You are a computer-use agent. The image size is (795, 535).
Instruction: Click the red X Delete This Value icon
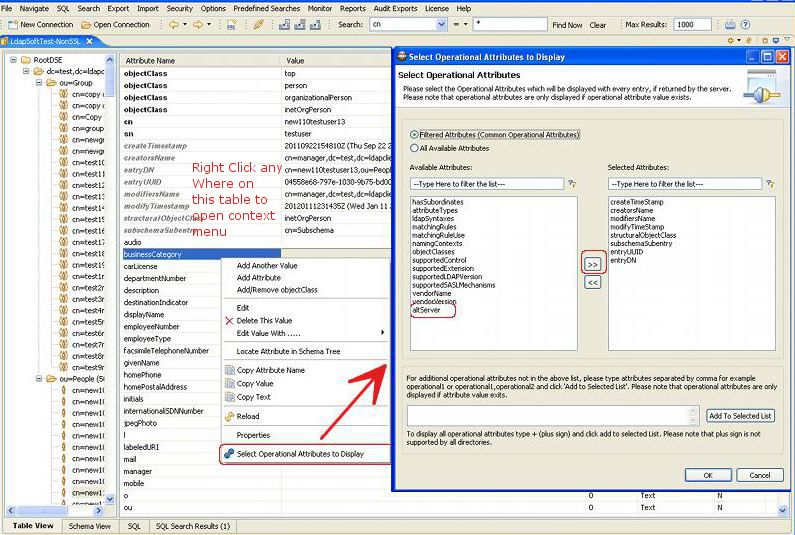point(229,320)
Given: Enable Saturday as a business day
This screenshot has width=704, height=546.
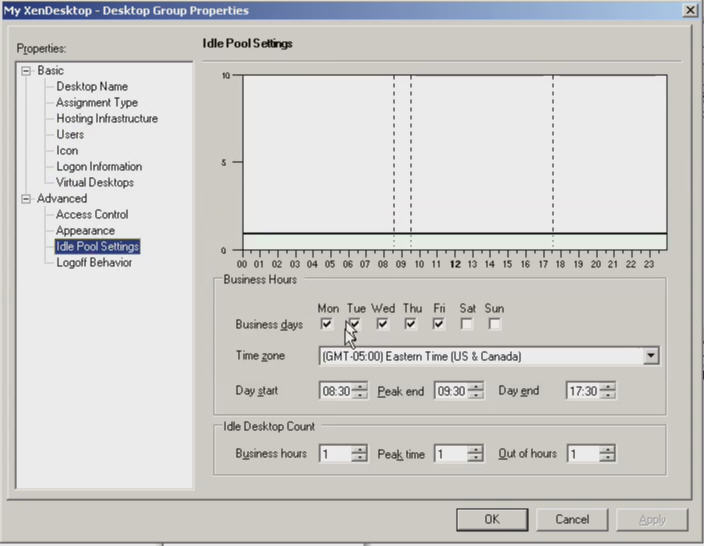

§ AIM OF THE EXERCISE: Could you restate every entry above word for word, leaving out the pictures?

§ REPLY:
You are a computer-use agent. The image size is (795, 535).
Instruction: Click the red X Delete This Value icon
point(229,320)
Given: Enable Saturday as a business day
This screenshot has width=704, height=546.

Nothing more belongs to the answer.